In the records below, find the line containing "This screenshot has height=382, width=993." and transcribe it and every line after it exactly; leave the pictures out.

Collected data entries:
# # # # # # #

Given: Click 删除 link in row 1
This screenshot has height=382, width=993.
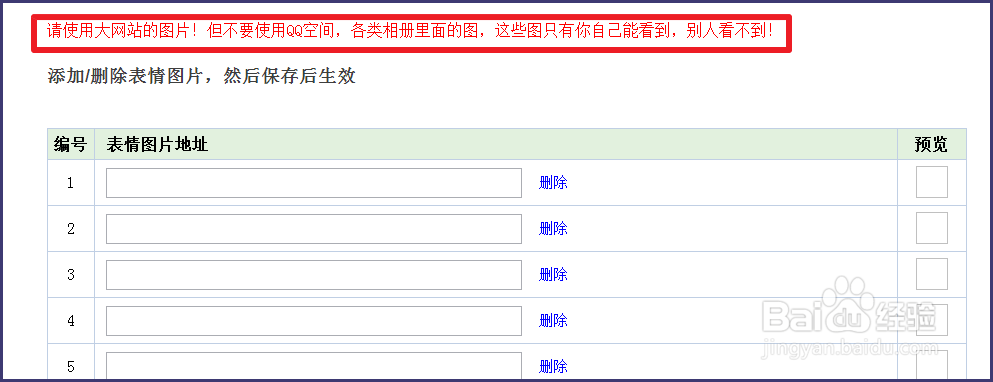Looking at the screenshot, I should click(553, 183).
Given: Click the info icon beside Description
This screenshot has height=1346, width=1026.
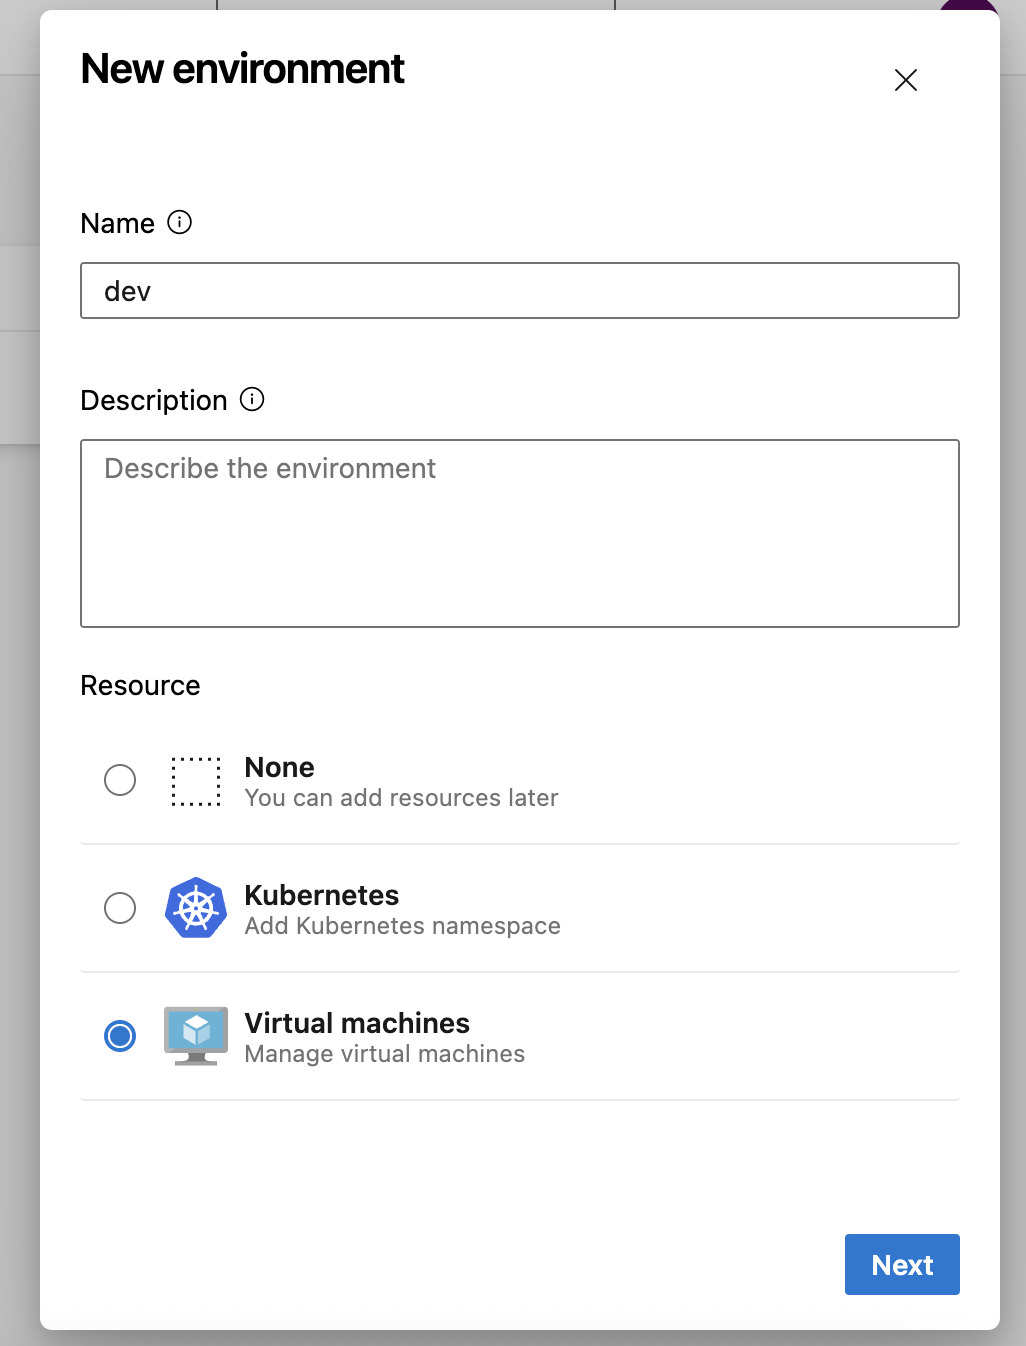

# # # # # # #

Written solution
This screenshot has height=382, width=993.
Looking at the screenshot, I should click(553, 183).
Given: Click the info icon beside Description
This screenshot has height=1346, width=1026.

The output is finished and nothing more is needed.